Nein, wenn Sie aus Deutschland kommen. GOV.UK erkennt den in einem EU-Land ausgestellten Heimtierausweis für die Einreise nach Großbritannien ausdrücklich an, und die Deutsche Botschaft in London bestätigt das. Das AHC brauchen Hunde, die aus Großbritannien in die EU reisen, weil der britische Ausweis dort seit dem Brexit nicht mehr gilt.
Welche Hunde dürfen nicht nach England?
Pit Bull Terrier, Japanese Tosa, Dogo Argentino, Fila Brasileiro und XL Bully sind in England und Wales verboten. Wichtig dabei: Ob ein Hund als verbotener Typ gilt, richtet sich laut GOV.UK danach, wie er aussieht, nicht nach der Rasse in den Papieren. Ein deutscher Mischlingsnachweis schützt nicht vor der Einstufung.
Wann muss die Bandwurmbehandlung gemacht werden?
Frühestens 120 Std. und spätestens 24 Std. vor der Ankunft in Großbritannien. Ein Tierarzt muss sie im Heimtierausweis eintragen. Das ist der Termin, den Sie beim Planen am leichtesten übersehen, denn er liegt zwischen einem und fünf Tagen vor der Abfahrt.
Darf der Hund mit dem Eurostar nach London?
Nein.
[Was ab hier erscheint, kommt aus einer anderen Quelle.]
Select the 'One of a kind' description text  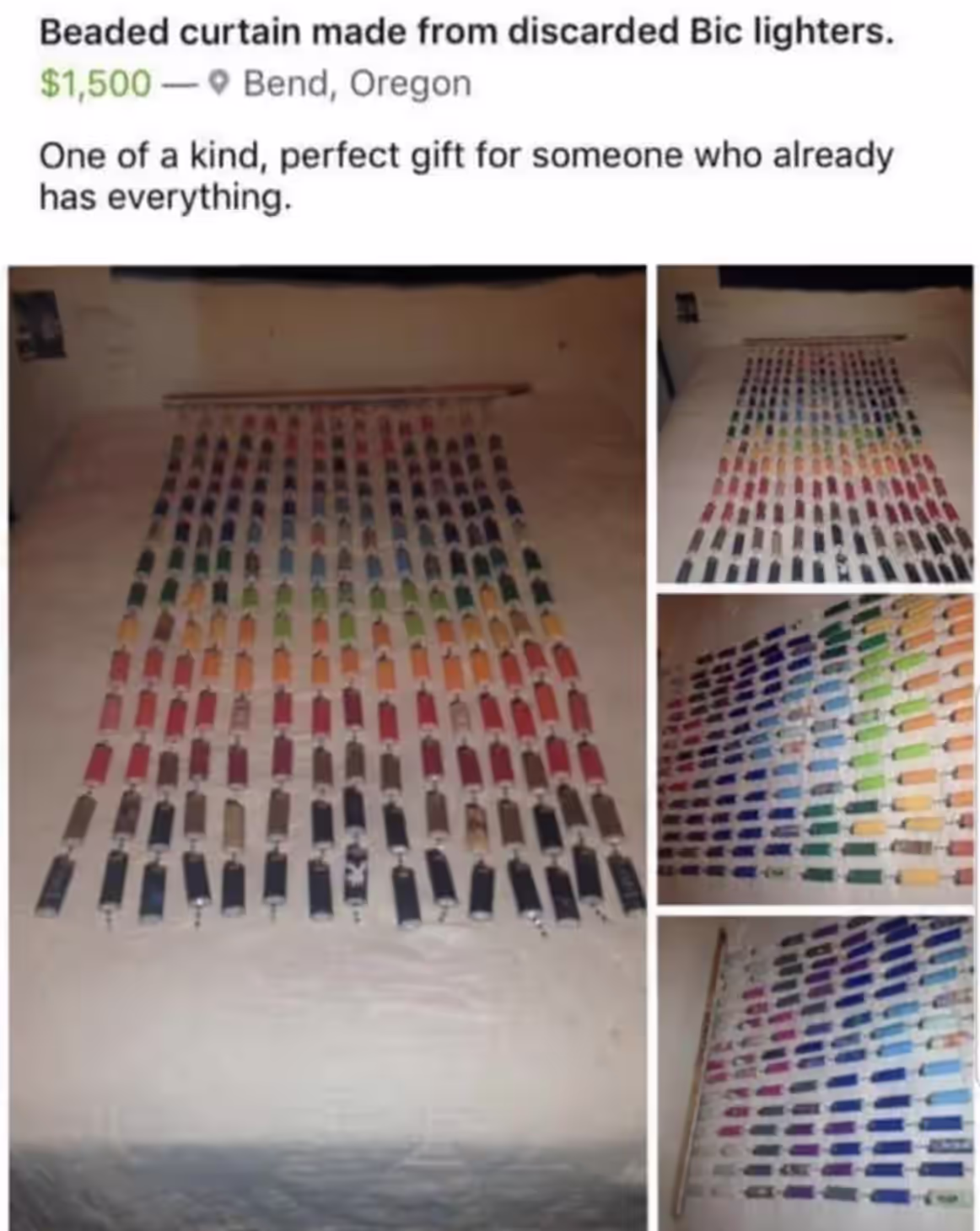tap(153, 157)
Auf den Strecken nach und von London sind nur eingetragene Assistenzhunde erlaubt. Der Grund steht im Staatsvertrag über den Kanaltunnel: Tiere dürfen den Tunnel nur als Assistenzhund im Personenzug oder im Fahrzeug auf dem Shuttle passieren. Mit Hund brauchen Sie also ein Auto.
Was kostet der Hund im Eurotunnel?
£22 pro Tier und Richtung. Bis zu fünf Tiere pro Fahrzeug sind möglich. Der Hund bleibt die rund 35 Min. bei Ihnen im Auto, es gibt keinen Zwinger und kein Tierdeck. Vor der Abfahrt melden Sie ihn an der Pet Reception an, die rund um die Uhr geöffnet ist.
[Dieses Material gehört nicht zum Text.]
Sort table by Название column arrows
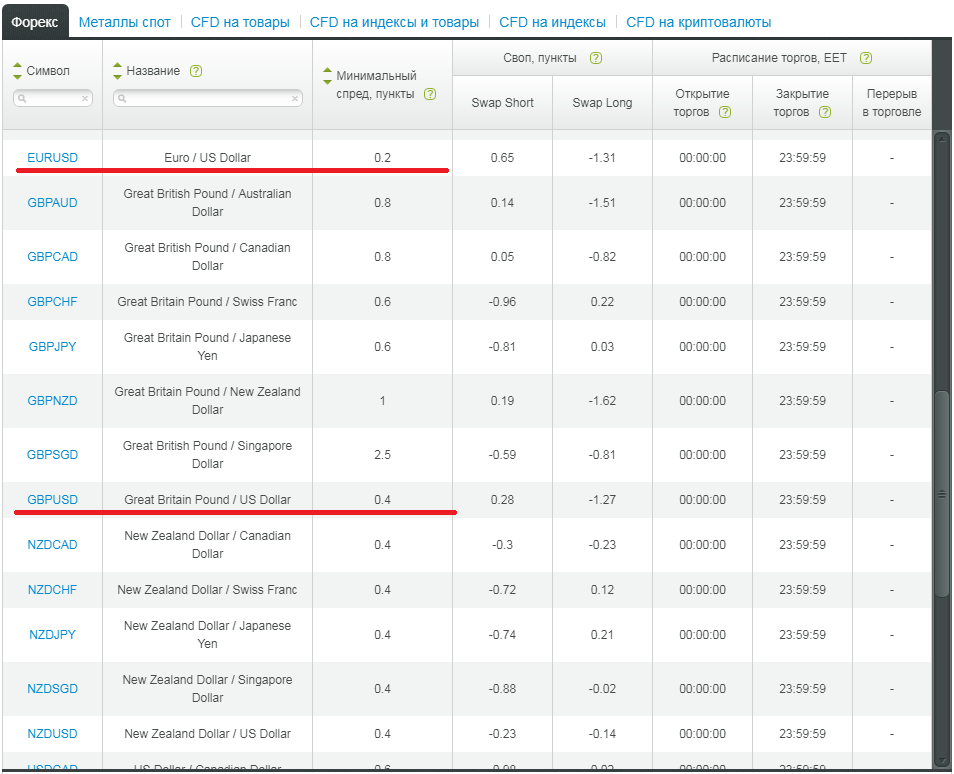 117,71
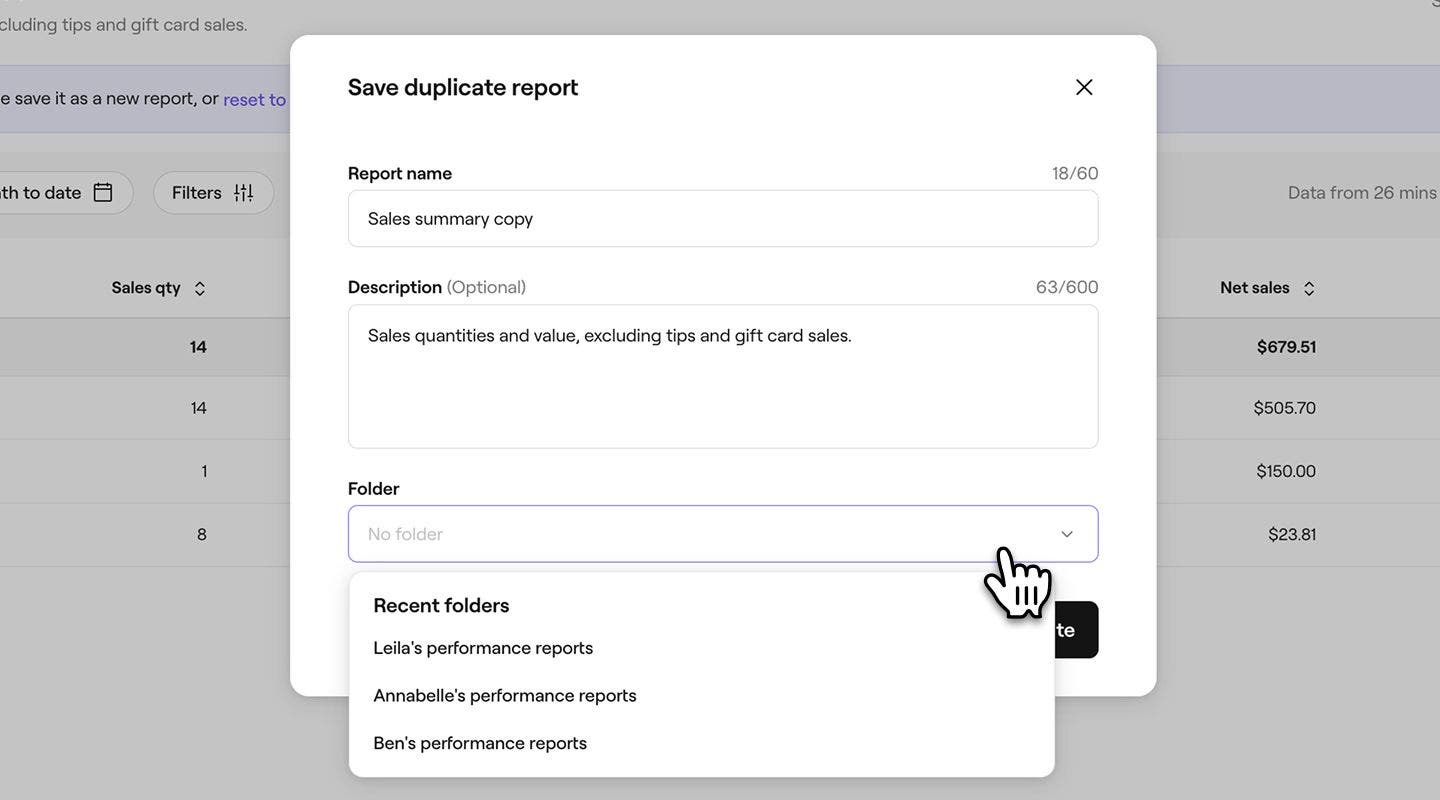Close the Save duplicate report dialog

pyautogui.click(x=1084, y=87)
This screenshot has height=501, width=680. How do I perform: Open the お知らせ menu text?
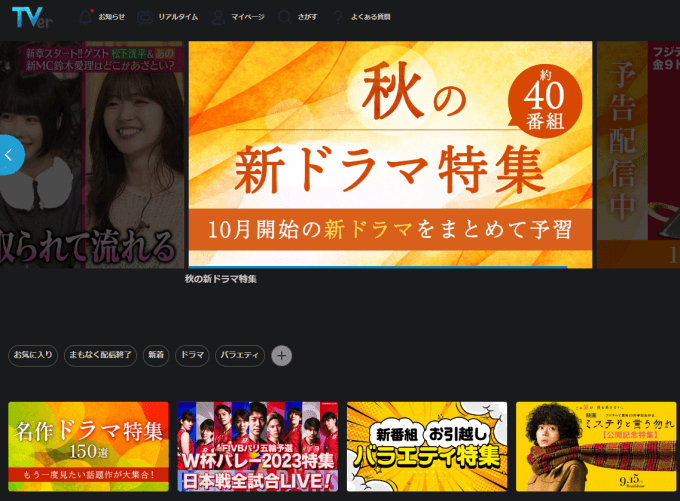(112, 17)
Muss der Hund für die Rückreise nach Deutschland noch einmal zum Tierarzt?
Nein. Für die Rückreise genügt der EU-Heimtierausweis mit der gültigen Tollwutimpfung. Eine zweite Bandwurmbehandlung ist für Deutschland nicht vorgeschrieben, die verlangt nur Großbritannien für die Hinreise.
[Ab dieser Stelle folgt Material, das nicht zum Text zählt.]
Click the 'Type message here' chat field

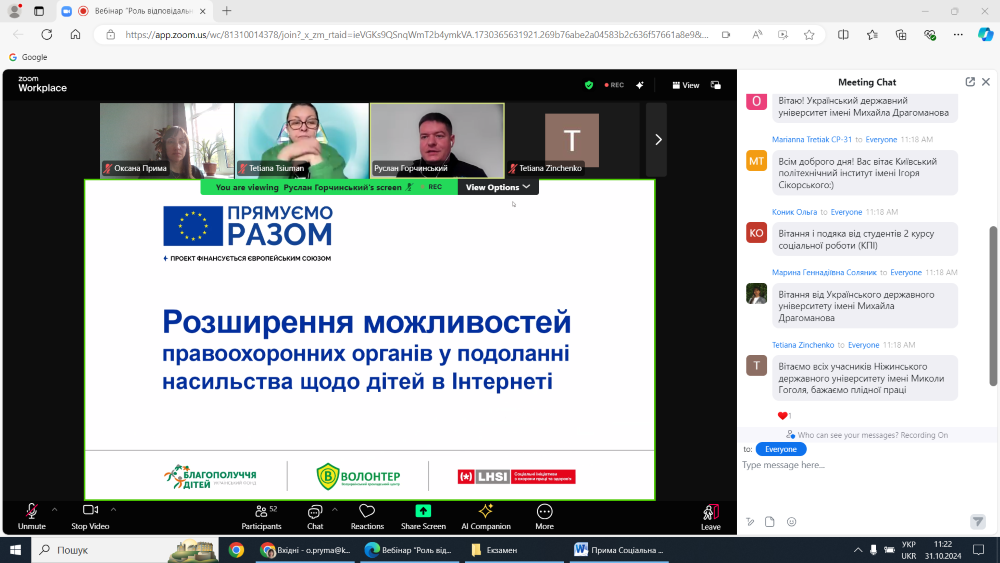860,466
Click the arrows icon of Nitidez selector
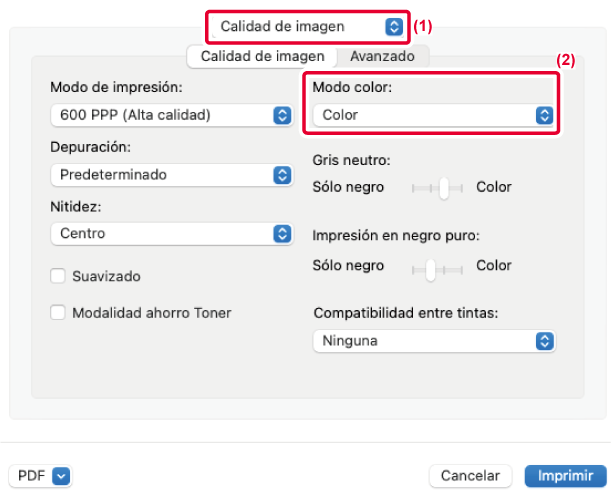This screenshot has width=611, height=494. click(x=281, y=233)
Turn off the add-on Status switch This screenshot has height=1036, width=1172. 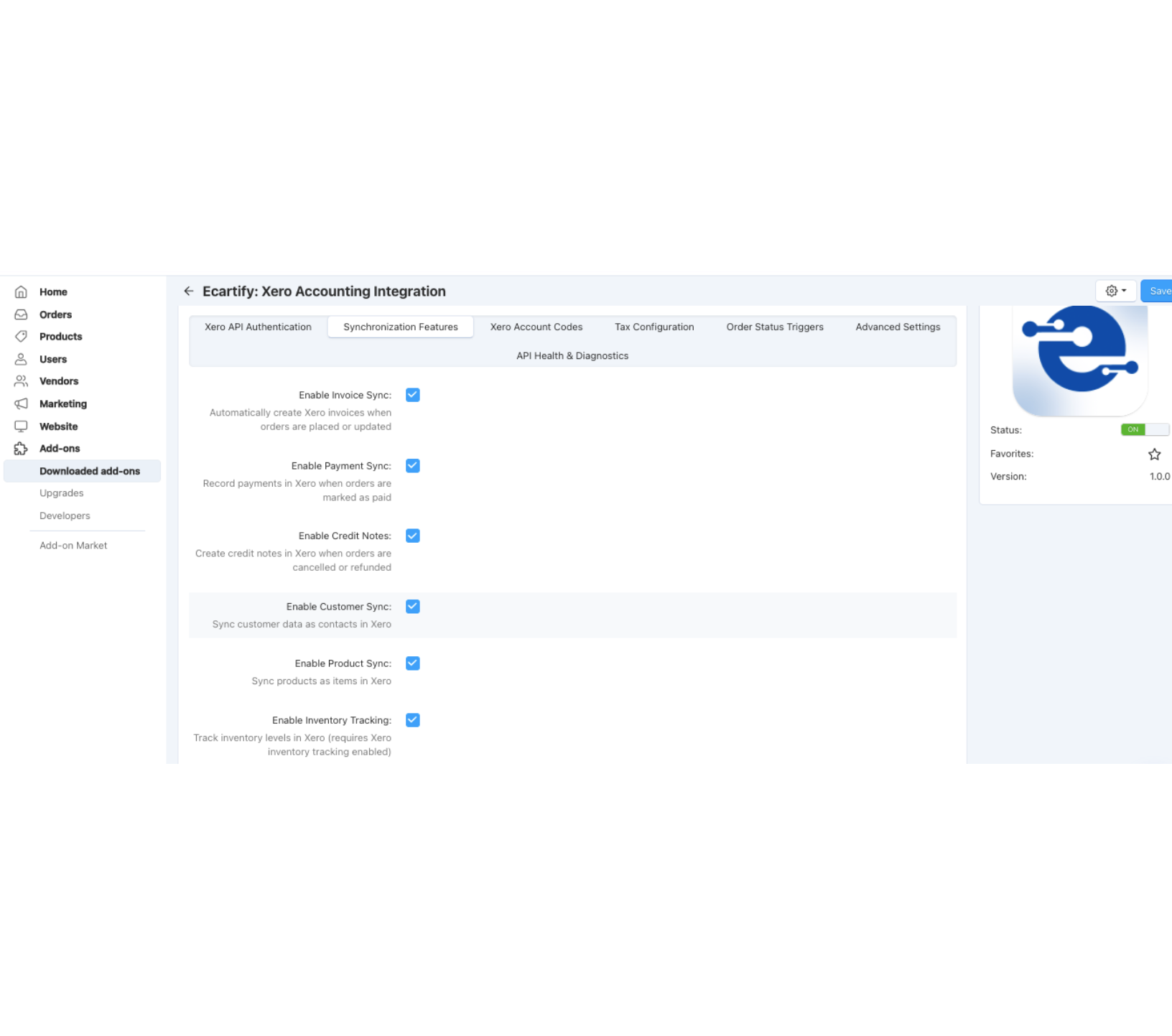(x=1144, y=430)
Sind Hunde in Cornwall am Strand verboten?
Nur zeitweise, und die Regel wird oft verkürzt wiedergegeben. An den meisten Stränden gilt das Verbot vom 1. Juli bis 31. August, an den Blue-Flag-Stränden vom 15. Mai bis 30. September, und zwar jeweils nur zwischen 10 und 18 Uhr. Vor 10 und nach 18 Uhr darf der Hund auch im August an den Strand.